* Start *

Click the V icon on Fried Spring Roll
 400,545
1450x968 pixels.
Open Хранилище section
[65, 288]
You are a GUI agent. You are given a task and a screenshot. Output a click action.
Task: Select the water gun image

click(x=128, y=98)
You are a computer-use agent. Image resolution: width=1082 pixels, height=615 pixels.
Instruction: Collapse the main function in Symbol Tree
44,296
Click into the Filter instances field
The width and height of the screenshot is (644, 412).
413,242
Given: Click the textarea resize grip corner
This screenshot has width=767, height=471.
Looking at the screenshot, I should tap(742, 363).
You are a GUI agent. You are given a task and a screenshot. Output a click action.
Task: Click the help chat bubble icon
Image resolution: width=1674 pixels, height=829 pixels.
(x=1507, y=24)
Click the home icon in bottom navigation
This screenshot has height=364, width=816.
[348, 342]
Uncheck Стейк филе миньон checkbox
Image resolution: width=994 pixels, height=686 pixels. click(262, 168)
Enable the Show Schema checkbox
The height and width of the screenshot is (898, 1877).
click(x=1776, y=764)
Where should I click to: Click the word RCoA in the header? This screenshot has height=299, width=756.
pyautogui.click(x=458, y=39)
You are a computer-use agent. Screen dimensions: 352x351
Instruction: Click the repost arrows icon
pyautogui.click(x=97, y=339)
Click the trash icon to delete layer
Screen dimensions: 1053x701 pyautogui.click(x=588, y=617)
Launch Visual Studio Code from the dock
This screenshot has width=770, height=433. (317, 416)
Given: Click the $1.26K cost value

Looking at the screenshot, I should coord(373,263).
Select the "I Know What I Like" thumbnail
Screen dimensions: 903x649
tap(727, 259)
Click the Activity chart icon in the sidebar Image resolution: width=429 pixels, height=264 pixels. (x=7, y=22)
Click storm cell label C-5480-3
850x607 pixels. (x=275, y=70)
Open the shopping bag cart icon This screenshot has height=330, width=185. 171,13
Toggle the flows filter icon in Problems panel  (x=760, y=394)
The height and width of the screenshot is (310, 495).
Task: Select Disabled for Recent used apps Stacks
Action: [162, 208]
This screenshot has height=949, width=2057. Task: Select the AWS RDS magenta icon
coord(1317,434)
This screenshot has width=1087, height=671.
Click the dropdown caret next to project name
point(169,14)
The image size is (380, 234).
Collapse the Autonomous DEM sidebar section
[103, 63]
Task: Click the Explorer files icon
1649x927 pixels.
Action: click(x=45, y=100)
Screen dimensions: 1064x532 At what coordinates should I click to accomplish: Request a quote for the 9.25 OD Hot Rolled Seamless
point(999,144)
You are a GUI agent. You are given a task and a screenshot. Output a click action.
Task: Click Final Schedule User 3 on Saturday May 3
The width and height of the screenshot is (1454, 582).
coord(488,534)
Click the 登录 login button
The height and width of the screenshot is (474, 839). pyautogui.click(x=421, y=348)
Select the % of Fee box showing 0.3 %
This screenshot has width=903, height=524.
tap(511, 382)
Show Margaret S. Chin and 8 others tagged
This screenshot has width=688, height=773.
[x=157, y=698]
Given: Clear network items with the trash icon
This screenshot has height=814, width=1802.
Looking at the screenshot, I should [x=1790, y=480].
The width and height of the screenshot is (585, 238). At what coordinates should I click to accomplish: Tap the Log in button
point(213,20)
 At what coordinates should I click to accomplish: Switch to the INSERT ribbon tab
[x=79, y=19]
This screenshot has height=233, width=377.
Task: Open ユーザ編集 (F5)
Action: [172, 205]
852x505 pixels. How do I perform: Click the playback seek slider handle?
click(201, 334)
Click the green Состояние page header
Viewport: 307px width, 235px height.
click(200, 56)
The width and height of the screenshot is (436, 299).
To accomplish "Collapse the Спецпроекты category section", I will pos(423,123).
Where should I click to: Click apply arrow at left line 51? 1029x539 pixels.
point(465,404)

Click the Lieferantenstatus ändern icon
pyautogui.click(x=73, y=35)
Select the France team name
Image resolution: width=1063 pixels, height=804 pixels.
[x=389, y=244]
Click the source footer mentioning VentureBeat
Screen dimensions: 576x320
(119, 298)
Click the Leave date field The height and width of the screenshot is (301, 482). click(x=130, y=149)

* End *

■ Task statement ■
Reproduce all of the records above verbatim, line for line.

■ Full response ■
Click the V icon on Fried Spring Roll
 400,545
1450x968 pixels.
Open Хранилище section
[65, 288]
You are a GUI agent. You are given a task and a screenshot. Output a click action.
Task: Select the water gun image

click(x=128, y=98)
You are a computer-use agent. Image resolution: width=1082 pixels, height=615 pixels.
Instruction: Collapse the main function in Symbol Tree
44,296
Click into the Filter instances field
The width and height of the screenshot is (644, 412).
413,242
Given: Click the textarea resize grip corner
This screenshot has width=767, height=471.
Looking at the screenshot, I should tap(742, 363).
You are a GUI agent. You are given a task and a screenshot. Output a click action.
Task: Click the help chat bubble icon
Image resolution: width=1674 pixels, height=829 pixels.
(x=1507, y=24)
Click the home icon in bottom navigation
This screenshot has height=364, width=816.
[348, 342]
Uncheck Стейк филе миньон checkbox
Image resolution: width=994 pixels, height=686 pixels. click(262, 168)
Enable the Show Schema checkbox
The height and width of the screenshot is (898, 1877).
click(x=1776, y=764)
Where should I click to: Click the word RCoA in the header? This screenshot has height=299, width=756.
pyautogui.click(x=458, y=39)
You are a computer-use agent. Screen dimensions: 352x351
Instruction: Click the repost arrows icon
pyautogui.click(x=97, y=339)
Click the trash icon to delete layer
Screen dimensions: 1053x701 pyautogui.click(x=588, y=617)
Launch Visual Studio Code from the dock
This screenshot has width=770, height=433. (317, 416)
Given: Click the $1.26K cost value

Looking at the screenshot, I should coord(373,263).
Select the "I Know What I Like" thumbnail
Screen dimensions: 903x649
tap(727, 259)
Click the Activity chart icon in the sidebar Image resolution: width=429 pixels, height=264 pixels. (x=7, y=22)
Click storm cell label C-5480-3
850x607 pixels. (x=275, y=70)
Open the shopping bag cart icon This screenshot has height=330, width=185. 171,13
Toggle the flows filter icon in Problems panel  (x=760, y=394)
The height and width of the screenshot is (310, 495).
Task: Select Disabled for Recent used apps Stacks
Action: [162, 208]
This screenshot has height=949, width=2057. Task: Select the AWS RDS magenta icon
coord(1317,434)
This screenshot has width=1087, height=671.
Click the dropdown caret next to project name
point(169,14)
The image size is (380, 234).
Collapse the Autonomous DEM sidebar section
[103, 63]
Task: Click the Explorer files icon
1649x927 pixels.
Action: click(x=45, y=100)
Screen dimensions: 1064x532 At what coordinates should I click to accomplish: Request a quote for the 9.25 OD Hot Rolled Seamless
point(999,144)
You are a GUI agent. You are given a task and a screenshot. Output a click action.
Task: Click Final Schedule User 3 on Saturday May 3
The width and height of the screenshot is (1454, 582).
coord(488,534)
Click the 登录 login button
The height and width of the screenshot is (474, 839). pyautogui.click(x=421, y=348)
Select the % of Fee box showing 0.3 %
This screenshot has width=903, height=524.
tap(511, 382)
Show Margaret S. Chin and 8 others tagged
This screenshot has width=688, height=773.
[x=157, y=698]
Given: Clear network items with the trash icon
This screenshot has height=814, width=1802.
Looking at the screenshot, I should [x=1790, y=480].
The width and height of the screenshot is (585, 238). At what coordinates should I click to accomplish: Tap the Log in button
point(213,20)
 At what coordinates should I click to accomplish: Switch to the INSERT ribbon tab
[x=79, y=19]
This screenshot has height=233, width=377.
Task: Open ユーザ編集 (F5)
Action: [172, 205]
852x505 pixels. How do I perform: Click the playback seek slider handle?
click(201, 334)
Click the green Состояние page header
Viewport: 307px width, 235px height.
click(200, 56)
The width and height of the screenshot is (436, 299).
To accomplish "Collapse the Спецпроекты category section", I will pos(423,123).
Where should I click to: Click apply arrow at left line 51? 1029x539 pixels.
point(465,404)

Click the Lieferantenstatus ändern icon
pyautogui.click(x=73, y=35)
Select the France team name
Image resolution: width=1063 pixels, height=804 pixels.
[x=389, y=244]
Click the source footer mentioning VentureBeat
Screen dimensions: 576x320
(119, 298)
Click the Leave date field The height and width of the screenshot is (301, 482). click(x=130, y=149)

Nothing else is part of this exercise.